Re: DO NOT REPLY [Bug 13907] - security manager does not give read permission on a context by default

2002-10-24 Thread Aditya
Glenn,

On Thu, Oct 24, 2002 at 10:03:47AM -, [EMAIL PROTECTED] wrote:
> This must be a problem in your local system configuration.
> Check the unix file ownerhsip and permissions for test2.new.

I've done that and the fact is that it works fine without the security manager
so it's not a unix file ownership and permissions problem.

> Also try running Tomcat with java property -Djava.security.debug=access,failure
> defined and then check the security manager debug output.

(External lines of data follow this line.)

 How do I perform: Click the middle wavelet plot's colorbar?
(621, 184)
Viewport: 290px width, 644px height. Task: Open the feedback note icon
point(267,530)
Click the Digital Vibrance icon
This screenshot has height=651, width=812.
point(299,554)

yup, done that and the output has nothing more than the failure of read
permissions.

> I just tested the jsp you posted with a fresh build of Tomcat 4.1 from
> the CVS head (What will be Tomcat 4.1.13) and Jasper 2.  The FilePermission
> read for the context directory is being granted automatically and the JSP works.

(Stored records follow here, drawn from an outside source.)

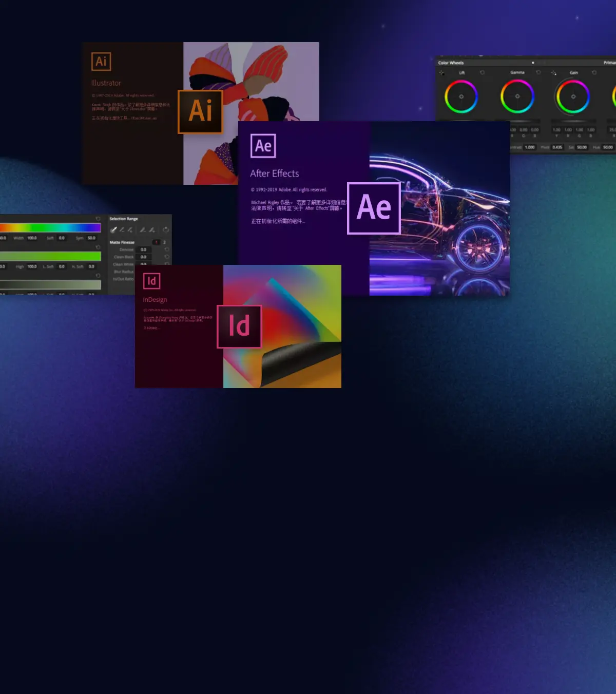Click the Contrast value showing 1.000
This screenshot has height=694, width=616.
(529, 147)
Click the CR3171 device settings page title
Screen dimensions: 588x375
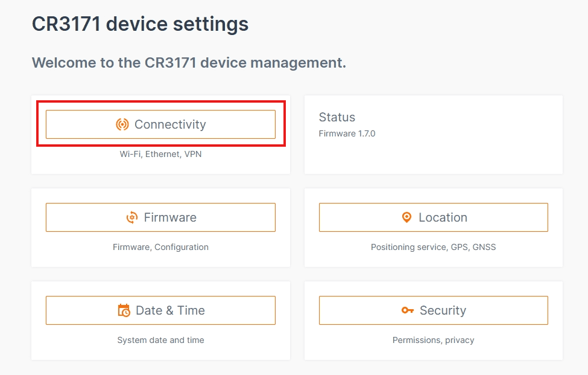[140, 24]
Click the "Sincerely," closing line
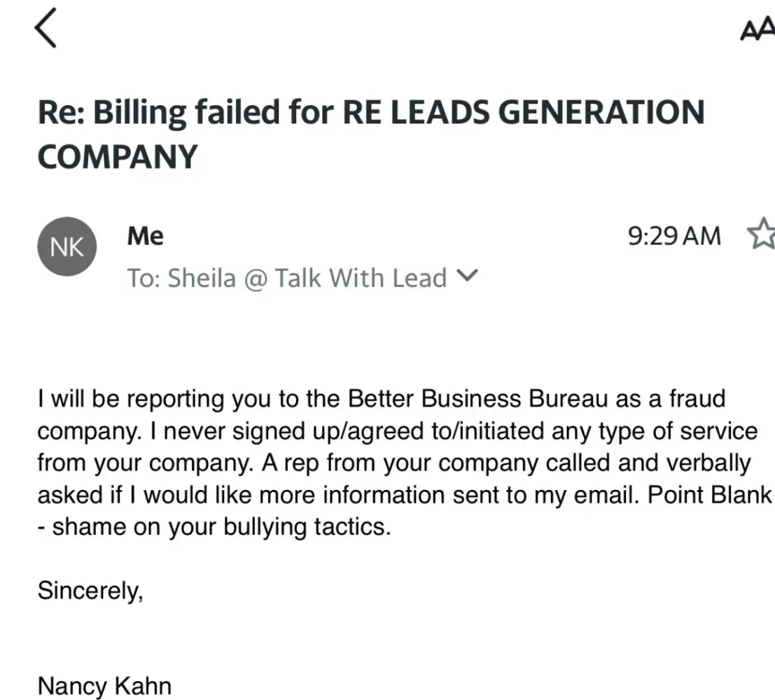 pyautogui.click(x=90, y=591)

I just read the 4.1.13 announcement from Remy and it has the following note:

 IMPORTANT NOTE: Security manager functionality is broken in this
 milestone. This will be fixed in the next milestone. This milestone will
 not be proposed for official release, and should be used for testing
 purposes only.

so before I checkout a fresh copy from CVS, need I be worried about this?